### [SUPPLIED DATA]
○ ○ ○
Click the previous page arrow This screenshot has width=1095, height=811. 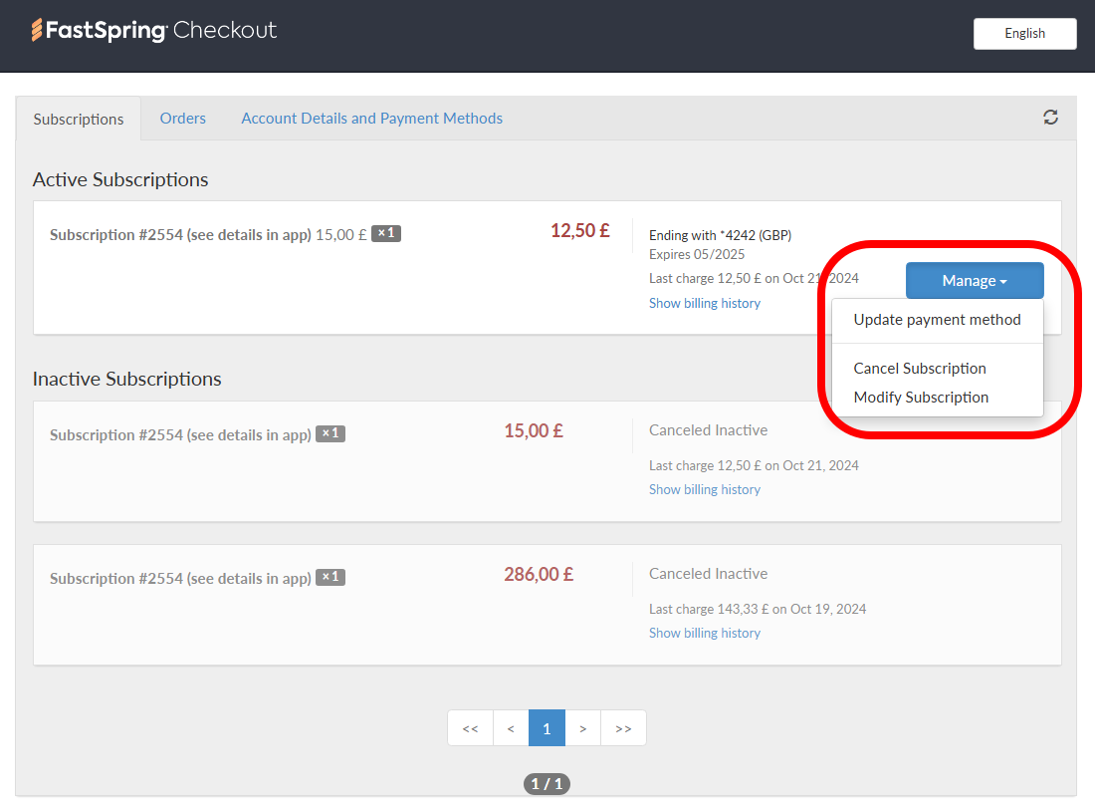coord(511,728)
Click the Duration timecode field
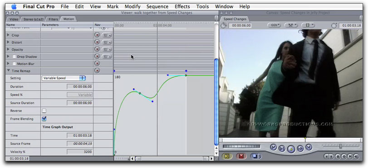Screen dimensions: 368x168 click(x=79, y=86)
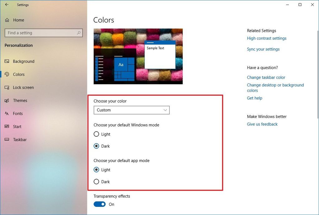
Task: Select Light for default Windows mode
Action: [97, 134]
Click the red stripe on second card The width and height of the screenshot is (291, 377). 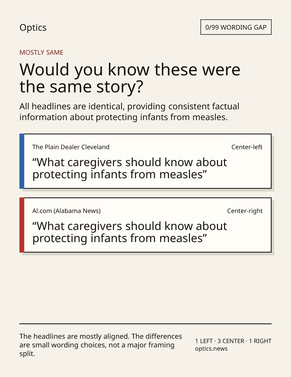point(22,225)
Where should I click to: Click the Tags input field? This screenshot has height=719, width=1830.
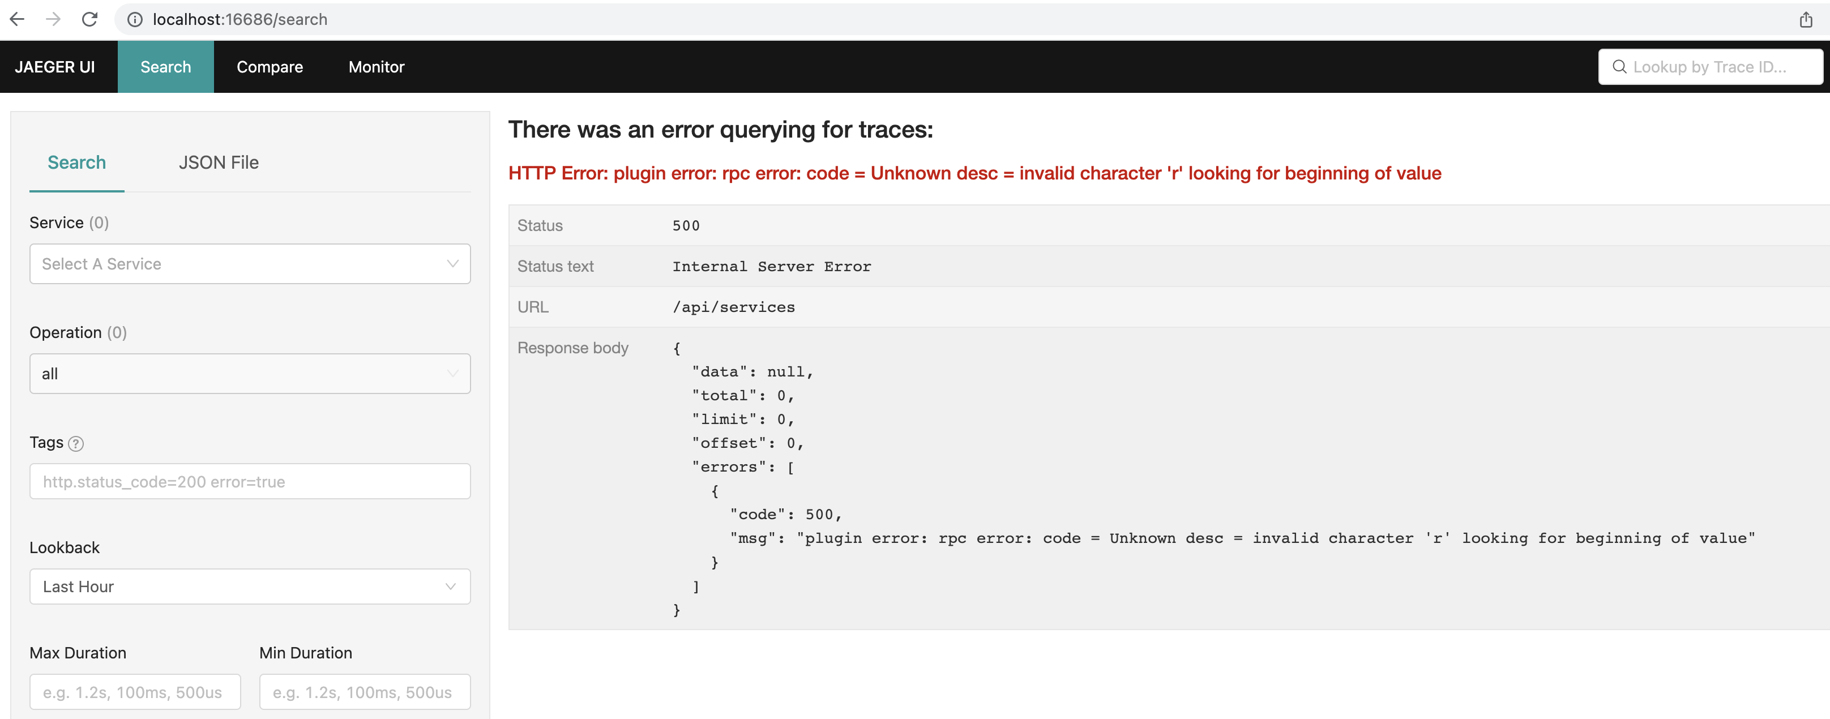[x=249, y=481]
○ ○ ○
### [WHAT TO PRODUCE]
Starting at the line where "Where should I" appears, restate every line through the end of the records above exactly, but omit the pictures.

### [EXERCISE ANSWER]
Where should I click to: Click the Tags input field? This screenshot has height=719, width=1830.
[x=249, y=481]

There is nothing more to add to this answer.